3. And don’t forget to make yourself less attractive to bugs by avoiding sweets, eating lots of garlic and onions, avoiding bright colors, and wearing bug spray when you absolutely have to.
4. Finally, always keep your tent closed, and if you have to open it, use citronella and other bug repellants to keep the bugs out.
Check out our indepth guide to enjoying a bug and insect free camping trip below. There's 10 easy tips to follow, plus even more hacks for ridding your campground of flies, mosquitoes and spiders!
If you’re clever, you can win the war on bugs before it even begins. It’s all about choosing the right campsite. Look for a campsite that’s as dry and shady as possible. The dryness means there will be fewer mosquitoes, and the shade, in addition to providing a cool place to relax, will help to keep flies away. Stay away from the woods if you can. Bugs love hanging out in the organic matter that covers forest floors.
So basically, if you want to avoid bugs, look for a dry, shady campsite that’s far away from bodies of water and forests. But sometimes this isn’t an option. Other times, you just want to camp next to that big beautiful lake and we totally understand. Keep reading to learn how to win the war-on-bugs once you’re deep into their territory.
As far as bugs are concerned, the wetter and grosser something is the better. So they’ll love your damp clothes and dirty dishes.
You’ll be amazed how quickly they’ll pounce on these treats, so you need to be diligent. Make sure all wet items are hung up to dry far away from your campsite and clean your pots, pans, and plates immediately after you use them.

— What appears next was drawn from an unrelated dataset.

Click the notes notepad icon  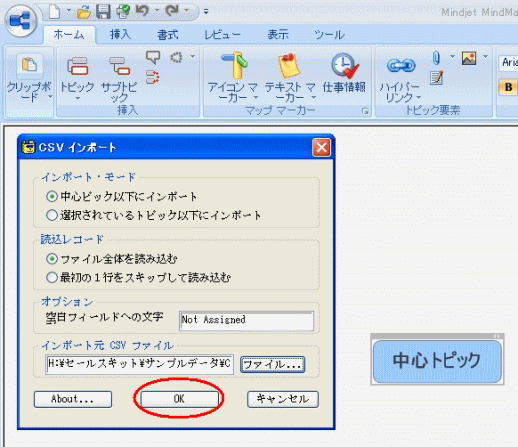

This is one of the oldest and most effective methods for keeping bugs away. They absolutely hate smoke, and even if they didn’t, the intense heat of the fire would be enough to keep them away. If you don’t know how to make one, check out our guide.
If you really want to make a bug repellant fire, throw some damp twigs in to make it extra smokey. Or for a more fragrant option, bring some sage along to add to the fire. For whatever reason, bugs can’t stand the smell of it.
Though we love the campfire method, it’s hard to keep a fire roaring for more than a couple hours at a time. For all those other hours in the day, we recommend using citronella candles. Citronella, an extract of lemongrass, is a well-known natural bug repellant, and you’ll find it in all sorts of bug repelling products. It may not be as powerful as campfire smoke, but it’s a great back-up.
If you can’t keep the bugs away from your campsite, you can at least try to keep them away from your body. There are a variety of things you can do to make yourself taste less delicious.
Eating onions and garlic, for example, will not only give you bad breath, but it will make your skin just oniony and garlicky enough to keep the bugs away.
For a less aromatic option, some people swear by vitamin B. Start regularly taking vitamin B supplements weeks before your camping trip and you’ll turn into a walking bug repellant. Others claim that the same is true of zinc.
Some smells, on the other hand, will attract bugs. At the top of the list are fragrant hygiene products. Bugs love the smell of perfume, shampoo, soap, and deodorant. So next time you go camping, bring fragrance-free toiletries or go all natural.
This won’t prevent bugs from flying into your face, but it’ll at least keep them from covering you in bites. Just make sure your clothes aren’t so thin that the bugs can bite through them.
Bug nets will, in fact, prevent bugs from flying into your face. Unfortunately, they’re kind of annoying and not very stylish, but that shouldn’t stop you from using them.
This is probably the most obvious item on the list, but despite how common bug sprays are, they shouldn’t be your first choice when defending against bugs.
First of all, deet based sprays, which are the most common type of bug spray, can be
surprisingly dangerous, especially when used in concentrations over 50%. On the mild end, these sprays can lead to rashes, but in extreme cases, they can cause seizures, comas, and even death.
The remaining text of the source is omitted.